21.4.4.3. Kriging Models

Kriging is a geostatistical method of spatial data interpolation. The mathematical model of kriging is named after D.G. Krige, who first introduced a version of this spatial prediction process. Kriging has been extensively described in the literature since Sacks et al. proposed the application of kriging in computer experiments.

Unlike the real tests, computer analysis codes are deterministic therefore it is not influenced with measurement errors. Hence, the approximate models can be defined as a combination of a regression model plus a departure term:

\(y=\mathbf{X\beta }+z\left( \mathbf{x} \right)\)

where, \(y\) is the approximate model, \(\mathbf{X\beta }\) is a polynomial type regression model, and \(z\left( \mathbf{x} \right)\) is a Gaussian random process with \(N\left( 0,{{\sigma }^{2}} \right)\). If the regression model \(\left( \mathbf{X\beta } \right)\) globally approximates the design space, the departure term \(z\left( \mathbf{x} \right)\) represents the localized deviations so that the Kriging model interpolates the \({{n}_{s}}\) sampled points.

The covariance matrix of \(z\left( \mathbf{x} \right)\) is given by

\(Cov\left[ z\left( {{\mathbf{x}}_{i}} \right)z\left( {{\mathbf{x}}_{j}} \right) \right]={{\sigma }^{2}}\mathbf{R}\left[ R\left( {{\mathbf{x}}_{i}},{{\mathbf{x}}_{j}} \right) \right]\)

[GIVEN ENTRIES]:
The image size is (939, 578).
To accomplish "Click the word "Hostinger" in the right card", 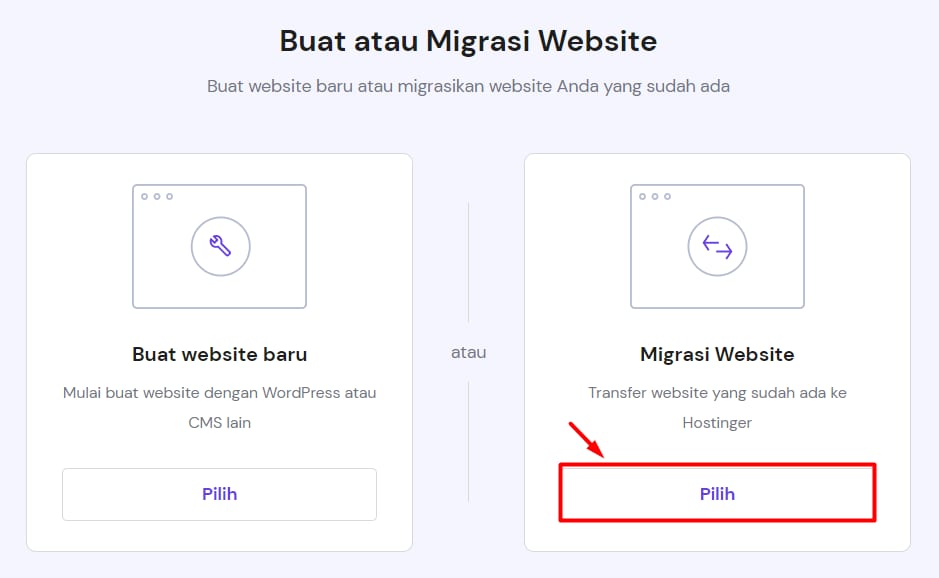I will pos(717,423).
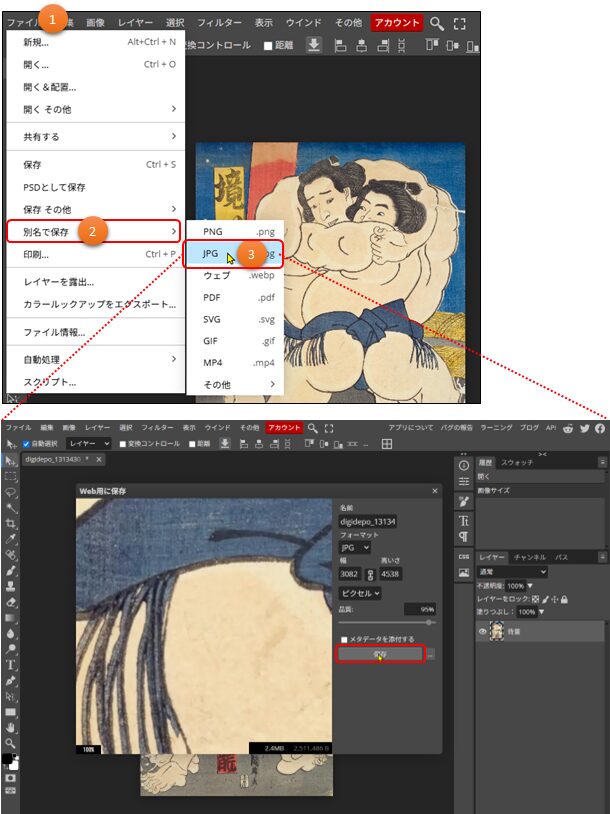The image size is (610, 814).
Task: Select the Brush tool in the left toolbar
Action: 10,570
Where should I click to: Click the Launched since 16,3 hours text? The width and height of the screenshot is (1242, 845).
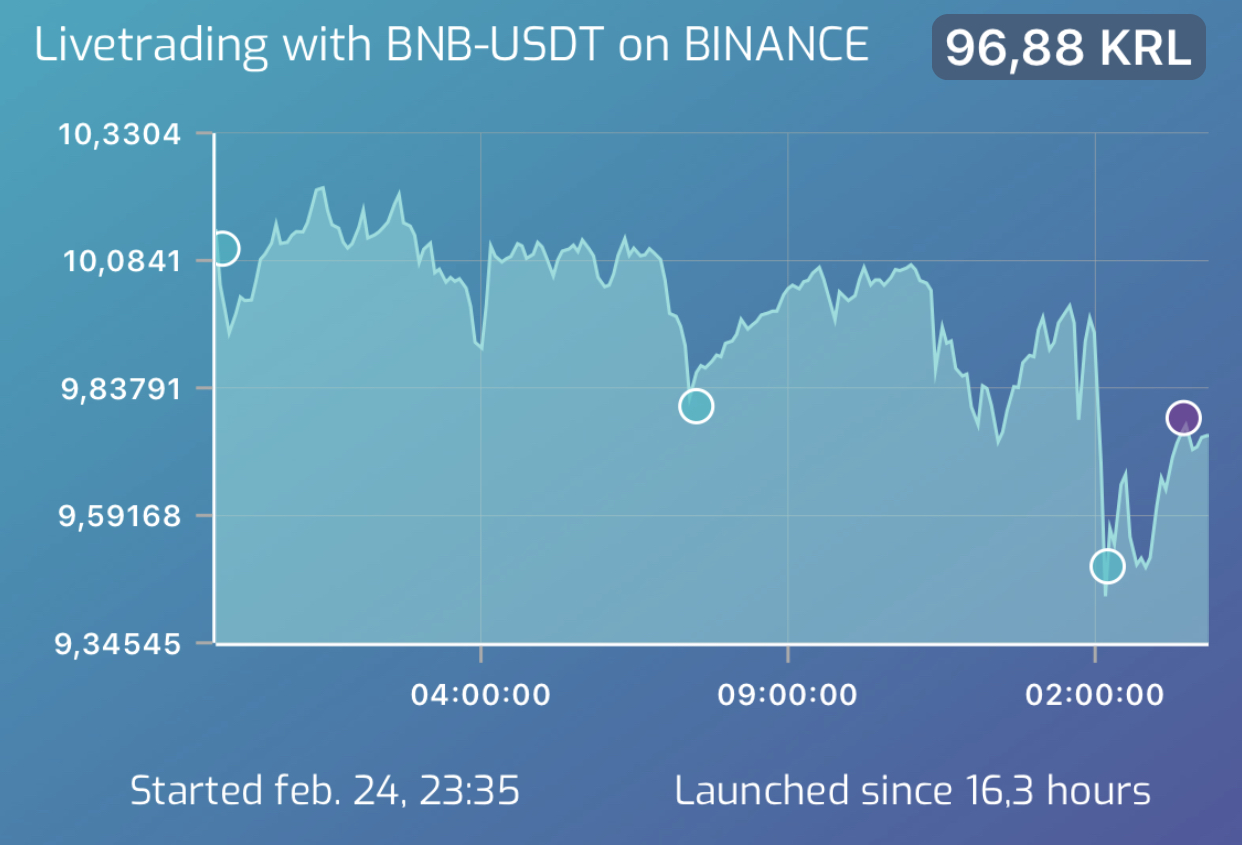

[TASKS TO CARRY OUT]:
(a) Return the kriging passage word for word between "Kriging is a" and "in computer experiments.", inclusive.
(b) The kriging passage gives a definition for each term of the equation y = Xβ + z(x). List every such term with its definition.
(c) Answer these questions from the kriging passage:
(i) Who is the mathematical model of kriging named after?
(ii) What property of computer analysis codes keeps them from being influenced by measurement errors?
(iii) What does the departure term z(x) represent when the regression model globally approximates the design space?
The data have no connection to the kriging passage.

[SOLUTIONS FOR EACH TASK]:
(a)
Kriging is a geostatistical method of spatial data interpolation. The mathematical model of kriging is named after D.G. Krige, who first introduced a version of this spatial prediction process. Kriging has been extensively described in the literature since Sacks et al. proposed the application of kriging in computer experiments.

(b)
y: the approximate model
Xβ: a polynomial type regression model
z(x): a Gaussian random process with N(0, σ²)

(c)
(i) D.G. Krige
(ii) They are deterministic.
(iii) The localized deviations